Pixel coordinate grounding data

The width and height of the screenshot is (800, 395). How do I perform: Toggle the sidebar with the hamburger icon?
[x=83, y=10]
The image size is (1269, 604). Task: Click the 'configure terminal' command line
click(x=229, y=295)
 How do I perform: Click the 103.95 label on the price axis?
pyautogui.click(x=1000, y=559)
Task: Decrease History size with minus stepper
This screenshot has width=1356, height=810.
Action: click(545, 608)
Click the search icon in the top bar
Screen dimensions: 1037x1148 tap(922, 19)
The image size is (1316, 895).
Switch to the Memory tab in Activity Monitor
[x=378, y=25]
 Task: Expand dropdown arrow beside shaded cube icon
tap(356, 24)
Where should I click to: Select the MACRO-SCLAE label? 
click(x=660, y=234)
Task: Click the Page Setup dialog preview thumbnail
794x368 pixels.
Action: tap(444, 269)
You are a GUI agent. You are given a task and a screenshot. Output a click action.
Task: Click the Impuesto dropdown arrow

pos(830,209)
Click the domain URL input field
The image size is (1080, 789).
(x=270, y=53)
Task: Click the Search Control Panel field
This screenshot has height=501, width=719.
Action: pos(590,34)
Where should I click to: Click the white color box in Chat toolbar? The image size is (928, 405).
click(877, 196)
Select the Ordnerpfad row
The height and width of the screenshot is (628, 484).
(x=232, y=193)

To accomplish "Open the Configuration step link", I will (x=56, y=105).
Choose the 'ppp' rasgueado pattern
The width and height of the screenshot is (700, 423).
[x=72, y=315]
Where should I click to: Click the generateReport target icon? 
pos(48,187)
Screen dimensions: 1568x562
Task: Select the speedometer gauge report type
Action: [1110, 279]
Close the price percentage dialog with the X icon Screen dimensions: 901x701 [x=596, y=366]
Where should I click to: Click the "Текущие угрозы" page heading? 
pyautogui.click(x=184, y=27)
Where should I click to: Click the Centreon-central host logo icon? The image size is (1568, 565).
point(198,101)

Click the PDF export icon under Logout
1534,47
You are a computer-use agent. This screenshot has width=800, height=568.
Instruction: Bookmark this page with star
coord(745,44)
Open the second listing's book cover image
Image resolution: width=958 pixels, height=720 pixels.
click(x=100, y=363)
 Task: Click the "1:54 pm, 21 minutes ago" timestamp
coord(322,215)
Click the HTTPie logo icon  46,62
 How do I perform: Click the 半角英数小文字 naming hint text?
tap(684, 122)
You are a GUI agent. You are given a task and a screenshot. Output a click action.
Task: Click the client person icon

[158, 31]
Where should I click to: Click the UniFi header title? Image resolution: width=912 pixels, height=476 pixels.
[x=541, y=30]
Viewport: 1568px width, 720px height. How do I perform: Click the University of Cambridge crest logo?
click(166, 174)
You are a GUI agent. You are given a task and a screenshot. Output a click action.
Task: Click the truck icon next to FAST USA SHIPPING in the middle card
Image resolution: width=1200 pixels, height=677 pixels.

#### HOW TO COMPLETE THIS TASK:
Print every record above exactly as it stands.

#### SOLUTION:
The width and height of the screenshot is (800, 395). How do I perform: Toggle the sidebar with the hamburger icon?
[x=83, y=10]
The image size is (1269, 604). Task: Click the 'configure terminal' command line
click(x=229, y=295)
 How do I perform: Click the 103.95 label on the price axis?
pyautogui.click(x=1000, y=559)
Task: Decrease History size with minus stepper
This screenshot has width=1356, height=810.
Action: click(545, 608)
Click the search icon in the top bar
Screen dimensions: 1037x1148 tap(922, 19)
The image size is (1316, 895).
Switch to the Memory tab in Activity Monitor
[x=378, y=25]
 Task: Expand dropdown arrow beside shaded cube icon
tap(356, 24)
Where should I click to: Select the MACRO-SCLAE label? 
click(x=660, y=234)
Task: Click the Page Setup dialog preview thumbnail
794x368 pixels.
Action: tap(444, 269)
You are a GUI agent. You are given a task and a screenshot. Output a click action.
Task: Click the Impuesto dropdown arrow

pos(830,209)
Click the domain URL input field
The image size is (1080, 789).
(x=270, y=53)
Task: Click the Search Control Panel field
This screenshot has height=501, width=719.
Action: pos(590,34)
Where should I click to: Click the white color box in Chat toolbar? The image size is (928, 405).
click(877, 196)
Select the Ordnerpfad row
The height and width of the screenshot is (628, 484).
(x=232, y=193)

To accomplish "Open the Configuration step link", I will (x=56, y=105).
Choose the 'ppp' rasgueado pattern
The width and height of the screenshot is (700, 423).
[x=72, y=315]
Where should I click to: Click the generateReport target icon? 
pos(48,187)
Screen dimensions: 1568x562
Task: Select the speedometer gauge report type
Action: [1110, 279]
Close the price percentage dialog with the X icon Screen dimensions: 901x701 [x=596, y=366]
Where should I click to: Click the "Текущие угрозы" page heading? 
pyautogui.click(x=184, y=27)
Where should I click to: Click the Centreon-central host logo icon? The image size is (1568, 565).
point(198,101)

Click the PDF export icon under Logout
1534,47
You are a computer-use agent. This screenshot has width=800, height=568.
Instruction: Bookmark this page with star
coord(745,44)
Open the second listing's book cover image
Image resolution: width=958 pixels, height=720 pixels.
click(x=100, y=363)
 Task: Click the "1:54 pm, 21 minutes ago" timestamp
coord(322,215)
Click the HTTPie logo icon  46,62
 How do I perform: Click the 半角英数小文字 naming hint text?
tap(684, 122)
You are a GUI agent. You are given a task and a screenshot. Output a click action.
Task: Click the client person icon

[158, 31]
Where should I click to: Click the UniFi header title? Image resolution: width=912 pixels, height=476 pixels.
[x=541, y=30]
Viewport: 1568px width, 720px height. How do I perform: Click the University of Cambridge crest logo?
click(166, 174)
You are a GUI agent. You are given a task and a screenshot. Output a click action.
Task: Click the truck icon next to FAST USA SHIPPING in the middle card
Image resolution: width=1200 pixels, height=677 pixels.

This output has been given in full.